May 27 - June 10- [T218132] Add ORES topic prediction to the NewPagesFeed: - Research and analyze the integration process of ORES topic prediction. - Begin development work to integrate articletopic into PageTriage. - [T207238] Special:NewPageFeed - add option to filter by pageviews: - Start implementing the functionality to sort the NewPageFeed by pageviews.
June 11 - June 24- [T218132] Add ORES topic prediction to the NewPagesFeed: - Continue development work on integrating article topic into PageTriage. - Conduct initial testing to ensure functionality and identify any issues. - [T207238] Special:NewPageFeed - add option to filter by pageviews: - Complete implementation of sorting by pageview count. - Test the functionality and ensure it aligns with requirements.
June 25 - July 8- [T218132] Add ORES topic prediction to the NewPagesFeed: - Refine integration of articletopic into PageTriage based on feedback. - Perform additional testing and bug fixes.
July 8 - July 12- Mid-Term Evaluation: - Review progress on all tasks and assess any necessary adjustments. - Gather feedback from mentors and make any required refinements.
July 13 - July 27- [T207238] Keyword Search for New Pages Feed: - Begin development work on implementing keyword search functionality. - Design the new field for keyword input in the search filters. - [T327955] See percent similarity to top deleted revision: - Research and plan the development of the API for comparing revisions. - Determine the best approach for detecting previous AFDs and integrating this detection into PageTriage.
July 28 - August 11- [T207238] Keyword Search for New Pages Feed: - Continue development work on keyword search implementation. - Integrate the new field into the search filters and test functionality. - [T327955] See percent similarity to top deleted revision: - Begin developing the API for comparing revisions. - Implement the necessary frontend components for users to interact with the comparison feature.
August 12 - August 26- [T207238] Keyword Search for New Pages Feed: - Conduct thorough testing of keyword search functionality. - Address any issues or bugs identified during testing. - [T327955] See percent similarity to top deleted revision: - Finalize development of the revision comparison feature.
August 26- Complete final testing and bug fixes for all implemented features. - Prepare documentation and release notes for stakeholders. - Officially deploy the updated PageTriage tool with enhanced filtering and search capabilities.

Participation

  • I will be online on IRC in my working hours ( 1:00 pm to 9:00 pm UTC +5:30) to collaborate with the mentors.
  • I will use Phabricator for managing bugs and subtasks.
  • I will be available in gmail to be contacted when needed in the non-working hours.

About Me

Tell us about a few:

  • Your education (completed or in progress) :

I am currently in 6th Semester pursuing B.E in Computer Sciences from Thapar University, Patiala.
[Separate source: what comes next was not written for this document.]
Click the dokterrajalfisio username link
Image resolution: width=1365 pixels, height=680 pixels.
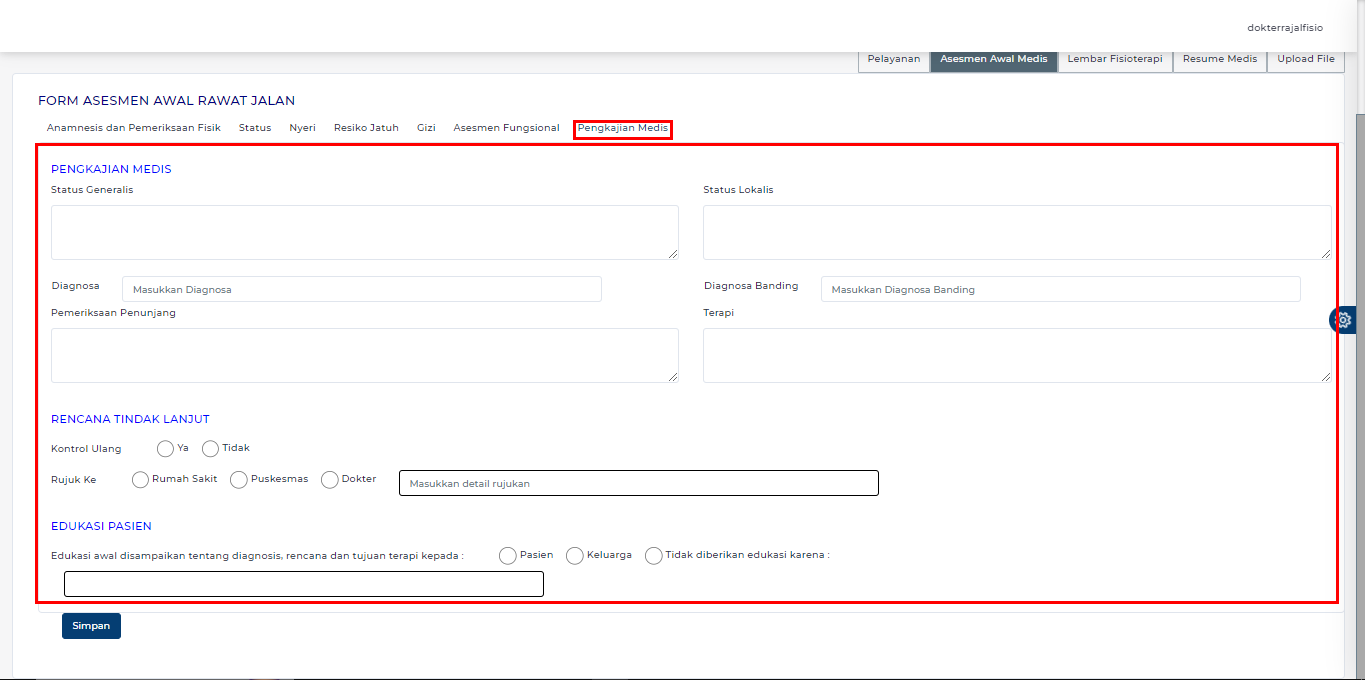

  • How did you hear about this program?

I'm always interested in expanding my coding skills and contributing to open source projects. GSoC seemed like a perfect fit, offering a chance to work on a challenging project with a supportive community. It's a great way to learn new technologies, collaborate with developers around the world, and make a real impact on an open source project that I'm passionate about.

  • Will you have any other time commitments, such as school work, another job, planned vacation, etc, during the duration of the program?

I am committed to dedicating 30 to 40 hours per week to the project, spanning from May 28th to August 19th, totaling approximately 350 hours. After my end-semester exams ending on May 27th, 2024, I will be fully available to focus solely on my work with WikiMedia, ensuring uninterrupted dedication to the project.

  • We advise all candidates eligible for Google Summer of Code and Outreachy to apply for both programs. Are you planning to apply to both programs and, if so, with what organization(s)?

Yes, I am applying to both outreachy T357409 and GSOC T357337

Past Experience

Event Timeline

@Soda, @TheresNoTime due date for the final application is approaching would really appreciate your feedback on my proposal.

Maryann-Onyinye renamed this task from Improve searchability and filtering of PageTriage feed to [Proposal] Improve searchability and filtering of PageTriage feed.Apr 2 2024, 11:11 AM

Hi, this proposal unfortunately was not selected for this year's GSoC program. We had multiple amazing applications this year and we had to make the tough decision of choosing a single candidate. Not being selected for this particular year does not reflect on your abilities or your qualifications. Hope you don't feel discouraged, and we hope you will stay on and continue contributing to the Wikimedia movement in some capacity :)